In the aftermath of Barcelona terror attack, a Spanish newspaper has alleged that Qatar has strong links to a large number of extremists in Spain, and is believed to have sponsored the bloody massacre.

The gulf state stands accused for financing Islamic worship centers and mosques in Spain, particularly in the province of Catalonia, where the terrorist attacks occurred.

According to the tabloid, Doha plays a financier role for many places of worship in Barcelona. And it does this through a list of wealthy businessmen whose involvement led to the abysmal growth of “radical Islam” within Spain.

Muslims pray in Escorxador Square in Barcelona. (File photo: AFP)

ISIS has claimed responsibility for the attack in Barcelona, and this brings to mind the insecurity around Europe since France and Belgium suffered worse terror attacks recently.

Islamic extremists are believed to have infiltrated security networks through wealthy businessmen who fund mosques frequented by extremists in Europe. Critics, as well as investigators, are trailing links between financiers of Islam and terrorism which has claimed many lives.

A report published in the Spanish newspaper “La Razón” exposed the funds coming from abroad, especially from Doha to centers of worship in Spain in Catalonia, and alleged the link as a reason why extremism and terrorism got a stronghold in Spain.

Islamic centers and mosques have been under Spanish security control for years since it started receiving funding from Qatar through wealthy businessmen, the report said.

The data indicate that seven percent of Muslims in Spain, estimated at two and a half million people are based in Catalonia.

Spain has more than 1,260 Islamic worship centers, of which 256 are in Catalonia alone, where the highest numbers of immigrants live.

Driss Oubakir was arrested as one of the two suspects responsible for the Barcelona attack.

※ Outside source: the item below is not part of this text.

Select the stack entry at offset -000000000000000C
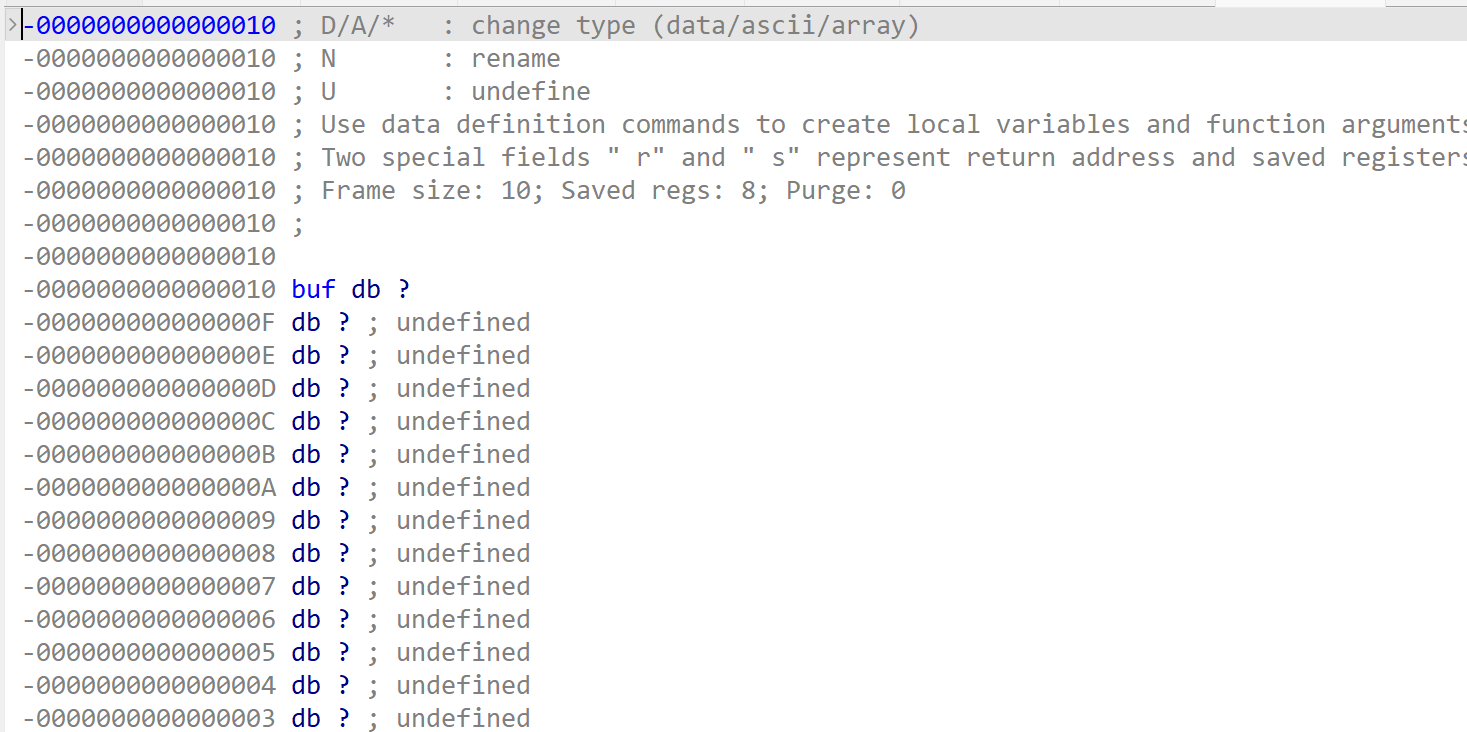This screenshot has width=1467, height=732. [276, 421]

Police declared him a wanted person with his picture made public for easy identification, but he has since come forward to claim he was not in Barcelona at the time of the attack.

Oubakir claims he was about 106km away in Girona, La Vanguardia reported, adding that the documents found in the van which was used for that attack could have been stolen by his brother.

The van mounted the pavement and drove into people in Las Ramblas, wounding 130 persons and killing a total of 13.

The driver reportedly mixed with the crowd for an easy escape.

A 26-year-old witness named Will Ako said he was eating at  Taller De Tapas with his family when the terrorists struck.

In his words, ‘We had just finished eating and were about to leave when we heard a commotion and the patrons in the restaurant rushing from their seats.

‘I then saw people running to the east of the restaurant and I saw a couple of people about 30 yards down the road crouching around what looked like someone on the ground and they were calling for assistance.

‘Within a couple of minutes, police started to arrive and they were running west of the restaurant and some were telling us to stay inside.

‘Soon after, loads of cars, bikes and ambulances arrived and then the armed police.’

Manhunt for the Barcelona van attack suspect, 22, still on the run

Younes Abouyaaqoub, 22, has been identified as the man behind Barcelona attack.

The Moroccan has been on the run, and according to Spanish newspaper El Pais, he is said to be a key member of a jihadist cell.

Citizens of 24 countries were among those killed and injured in Barcelona including one Belgian national confirmed to have died.

Police are also looking for a white Kangoo vehicle which is believed to have been rented by the suspects and could have crossed the border into France, according to French media.